- **Task directions**: In the records, from the line with "You are a GUI" to the line with "pyautogui.click(x=1820, y=736)", switch "click action" to "tap action". Give back only those lines, otherwise unchanged.

- **Provided data**:
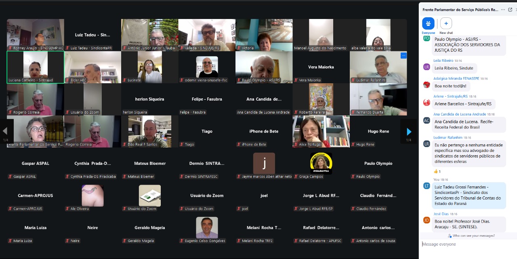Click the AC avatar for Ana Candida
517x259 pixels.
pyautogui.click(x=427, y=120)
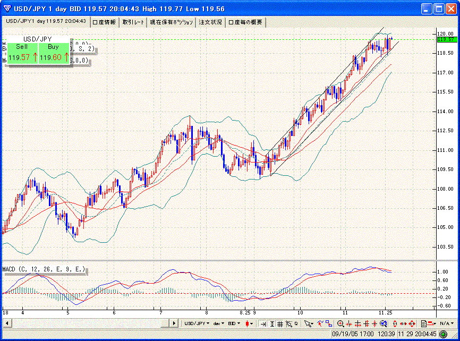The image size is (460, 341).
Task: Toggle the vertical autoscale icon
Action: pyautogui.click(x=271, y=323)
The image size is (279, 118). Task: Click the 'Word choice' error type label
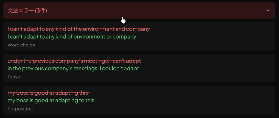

==

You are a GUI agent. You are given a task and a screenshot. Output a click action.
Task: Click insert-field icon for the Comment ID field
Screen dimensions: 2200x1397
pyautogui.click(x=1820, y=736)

- **Final result**:
You are a GUI agent. You are given a task and a screenshot. Output a tap action.
Task: Click insert-field icon for the Comment ID field
Screen dimensions: 2200x1397
pyautogui.click(x=1820, y=736)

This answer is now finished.